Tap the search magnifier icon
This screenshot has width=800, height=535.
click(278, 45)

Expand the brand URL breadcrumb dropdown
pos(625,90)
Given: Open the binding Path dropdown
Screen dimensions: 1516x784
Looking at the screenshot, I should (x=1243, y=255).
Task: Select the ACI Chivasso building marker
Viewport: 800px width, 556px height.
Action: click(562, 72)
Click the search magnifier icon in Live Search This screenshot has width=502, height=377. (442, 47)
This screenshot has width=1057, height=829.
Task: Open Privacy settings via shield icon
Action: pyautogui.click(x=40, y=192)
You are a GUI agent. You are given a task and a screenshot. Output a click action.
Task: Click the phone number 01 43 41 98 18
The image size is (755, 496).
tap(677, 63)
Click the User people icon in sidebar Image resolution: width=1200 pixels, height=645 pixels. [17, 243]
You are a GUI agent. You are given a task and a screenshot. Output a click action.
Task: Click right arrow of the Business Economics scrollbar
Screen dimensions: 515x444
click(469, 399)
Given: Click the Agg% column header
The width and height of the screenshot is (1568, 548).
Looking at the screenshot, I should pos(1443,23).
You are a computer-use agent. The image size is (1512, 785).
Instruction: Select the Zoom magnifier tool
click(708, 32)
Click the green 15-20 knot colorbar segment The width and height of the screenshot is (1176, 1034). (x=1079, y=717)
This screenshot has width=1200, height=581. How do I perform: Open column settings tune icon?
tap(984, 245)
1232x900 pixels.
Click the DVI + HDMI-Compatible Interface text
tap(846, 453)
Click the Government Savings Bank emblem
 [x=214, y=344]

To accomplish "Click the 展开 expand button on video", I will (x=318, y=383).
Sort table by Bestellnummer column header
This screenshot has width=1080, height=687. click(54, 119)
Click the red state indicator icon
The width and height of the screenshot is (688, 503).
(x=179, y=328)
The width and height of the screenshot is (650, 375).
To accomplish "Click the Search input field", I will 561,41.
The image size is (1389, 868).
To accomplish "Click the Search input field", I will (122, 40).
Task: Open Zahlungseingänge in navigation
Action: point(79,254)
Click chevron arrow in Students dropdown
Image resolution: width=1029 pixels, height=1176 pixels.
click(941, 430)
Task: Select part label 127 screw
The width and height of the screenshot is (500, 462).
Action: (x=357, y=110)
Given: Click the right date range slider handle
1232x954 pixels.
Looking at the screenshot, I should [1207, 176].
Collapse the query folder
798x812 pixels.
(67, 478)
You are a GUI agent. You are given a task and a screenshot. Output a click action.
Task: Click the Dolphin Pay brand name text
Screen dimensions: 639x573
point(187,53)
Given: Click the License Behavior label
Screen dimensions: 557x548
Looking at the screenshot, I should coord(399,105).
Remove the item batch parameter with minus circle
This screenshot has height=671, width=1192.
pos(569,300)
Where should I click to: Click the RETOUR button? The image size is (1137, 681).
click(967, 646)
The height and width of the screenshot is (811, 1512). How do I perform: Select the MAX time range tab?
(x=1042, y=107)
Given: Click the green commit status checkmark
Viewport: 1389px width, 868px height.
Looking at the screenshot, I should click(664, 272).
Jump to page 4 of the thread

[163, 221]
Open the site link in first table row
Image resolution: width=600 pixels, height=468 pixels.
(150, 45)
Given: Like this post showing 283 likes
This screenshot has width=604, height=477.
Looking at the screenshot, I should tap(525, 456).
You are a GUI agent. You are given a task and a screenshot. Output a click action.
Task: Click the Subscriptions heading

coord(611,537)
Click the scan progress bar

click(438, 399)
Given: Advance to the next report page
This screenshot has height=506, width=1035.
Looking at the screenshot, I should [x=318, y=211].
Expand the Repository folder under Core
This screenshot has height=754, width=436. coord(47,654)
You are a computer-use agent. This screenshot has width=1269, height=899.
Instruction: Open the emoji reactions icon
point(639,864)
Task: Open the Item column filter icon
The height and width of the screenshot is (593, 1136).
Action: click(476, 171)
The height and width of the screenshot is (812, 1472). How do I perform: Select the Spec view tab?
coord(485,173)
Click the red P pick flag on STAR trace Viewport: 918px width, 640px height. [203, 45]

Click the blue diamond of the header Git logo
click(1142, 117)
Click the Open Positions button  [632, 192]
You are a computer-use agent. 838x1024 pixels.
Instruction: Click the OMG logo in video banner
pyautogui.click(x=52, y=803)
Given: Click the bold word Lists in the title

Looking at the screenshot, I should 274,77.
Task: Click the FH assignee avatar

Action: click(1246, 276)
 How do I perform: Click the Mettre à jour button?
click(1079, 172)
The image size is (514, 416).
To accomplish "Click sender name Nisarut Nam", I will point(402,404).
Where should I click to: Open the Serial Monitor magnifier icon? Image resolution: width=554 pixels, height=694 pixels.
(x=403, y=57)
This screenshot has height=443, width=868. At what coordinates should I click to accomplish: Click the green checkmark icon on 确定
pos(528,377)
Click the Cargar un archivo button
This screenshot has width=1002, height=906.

= = =

What is needed is an exact copy of all the records above.

== The answer ==
Tap the search magnifier icon
This screenshot has width=800, height=535.
click(278, 45)

Expand the brand URL breadcrumb dropdown
pos(625,90)
Given: Open the binding Path dropdown
Screen dimensions: 1516x784
Looking at the screenshot, I should (x=1243, y=255).
Task: Select the ACI Chivasso building marker
Viewport: 800px width, 556px height.
Action: click(562, 72)
Click the search magnifier icon in Live Search This screenshot has width=502, height=377. (442, 47)
This screenshot has width=1057, height=829.
Task: Open Privacy settings via shield icon
Action: pyautogui.click(x=40, y=192)
You are a GUI agent. You are given a task and a screenshot. Output a click action.
Task: Click the phone number 01 43 41 98 18
The image size is (755, 496).
tap(677, 63)
Click the User people icon in sidebar Image resolution: width=1200 pixels, height=645 pixels. [17, 243]
You are a GUI agent. You are given a task and a screenshot. Output a click action.
Task: Click right arrow of the Business Economics scrollbar
Screen dimensions: 515x444
click(469, 399)
Given: Click the Agg% column header
The width and height of the screenshot is (1568, 548).
Looking at the screenshot, I should pos(1443,23).
You are a computer-use agent. The image size is (1512, 785).
Instruction: Select the Zoom magnifier tool
click(708, 32)
Click the green 15-20 knot colorbar segment The width and height of the screenshot is (1176, 1034). (x=1079, y=717)
This screenshot has width=1200, height=581. How do I perform: Open column settings tune icon?
tap(984, 245)
1232x900 pixels.
Click the DVI + HDMI-Compatible Interface text
tap(846, 453)
Click the Government Savings Bank emblem
 [x=214, y=344]

To accomplish "Click the 展开 expand button on video", I will (x=318, y=383).
Sort table by Bestellnummer column header
This screenshot has width=1080, height=687. click(54, 119)
Click the red state indicator icon
The width and height of the screenshot is (688, 503).
(x=179, y=328)
The width and height of the screenshot is (650, 375).
To accomplish "Click the Search input field", I will 561,41.
The image size is (1389, 868).
To accomplish "Click the Search input field", I will (122, 40).
Task: Open Zahlungseingänge in navigation
Action: point(79,254)
Click chevron arrow in Students dropdown
Image resolution: width=1029 pixels, height=1176 pixels.
click(941, 430)
Task: Select part label 127 screw
The width and height of the screenshot is (500, 462).
Action: (x=357, y=110)
Given: Click the right date range slider handle
1232x954 pixels.
Looking at the screenshot, I should [1207, 176].
Collapse the query folder
798x812 pixels.
(67, 478)
You are a GUI agent. You are given a task and a screenshot. Output a click action.
Task: Click the Dolphin Pay brand name text
Screen dimensions: 639x573
point(187,53)
Given: Click the License Behavior label
Screen dimensions: 557x548
Looking at the screenshot, I should coord(399,105).
Remove the item batch parameter with minus circle
This screenshot has height=671, width=1192.
pos(569,300)
Where should I click to: Click the RETOUR button? The image size is (1137, 681).
click(967, 646)
The height and width of the screenshot is (811, 1512). How do I perform: Select the MAX time range tab?
(x=1042, y=107)
Given: Click the green commit status checkmark
Viewport: 1389px width, 868px height.
Looking at the screenshot, I should click(664, 272).
Jump to page 4 of the thread

[163, 221]
Open the site link in first table row
Image resolution: width=600 pixels, height=468 pixels.
(150, 45)
Given: Like this post showing 283 likes
This screenshot has width=604, height=477.
Looking at the screenshot, I should tap(525, 456).
You are a GUI agent. You are given a task and a screenshot. Output a click action.
Task: Click the Subscriptions heading

coord(611,537)
Click the scan progress bar

click(438, 399)
Given: Advance to the next report page
This screenshot has height=506, width=1035.
Looking at the screenshot, I should [x=318, y=211].
Expand the Repository folder under Core
This screenshot has height=754, width=436. coord(47,654)
You are a computer-use agent. This screenshot has width=1269, height=899.
Instruction: Open the emoji reactions icon
point(639,864)
Task: Open the Item column filter icon
The height and width of the screenshot is (593, 1136).
Action: click(476, 171)
The height and width of the screenshot is (812, 1472). How do I perform: Select the Spec view tab?
coord(485,173)
Click the red P pick flag on STAR trace Viewport: 918px width, 640px height. [203, 45]

Click the blue diamond of the header Git logo
click(1142, 117)
Click the Open Positions button  [632, 192]
You are a computer-use agent. 838x1024 pixels.
Instruction: Click the OMG logo in video banner
pyautogui.click(x=52, y=803)
Given: Click the bold word Lists in the title

Looking at the screenshot, I should 274,77.
Task: Click the FH assignee avatar

Action: click(1246, 276)
 How do I perform: Click the Mettre à jour button?
click(1079, 172)
The image size is (514, 416).
To accomplish "Click sender name Nisarut Nam", I will point(402,404).
Where should I click to: Open the Serial Monitor magnifier icon? Image resolution: width=554 pixels, height=694 pixels.
(x=403, y=57)
This screenshot has height=443, width=868. At what coordinates should I click to accomplish: Click the green checkmark icon on 确定
pos(528,377)
Click the Cargar un archivo button
This screenshot has width=1002, height=906.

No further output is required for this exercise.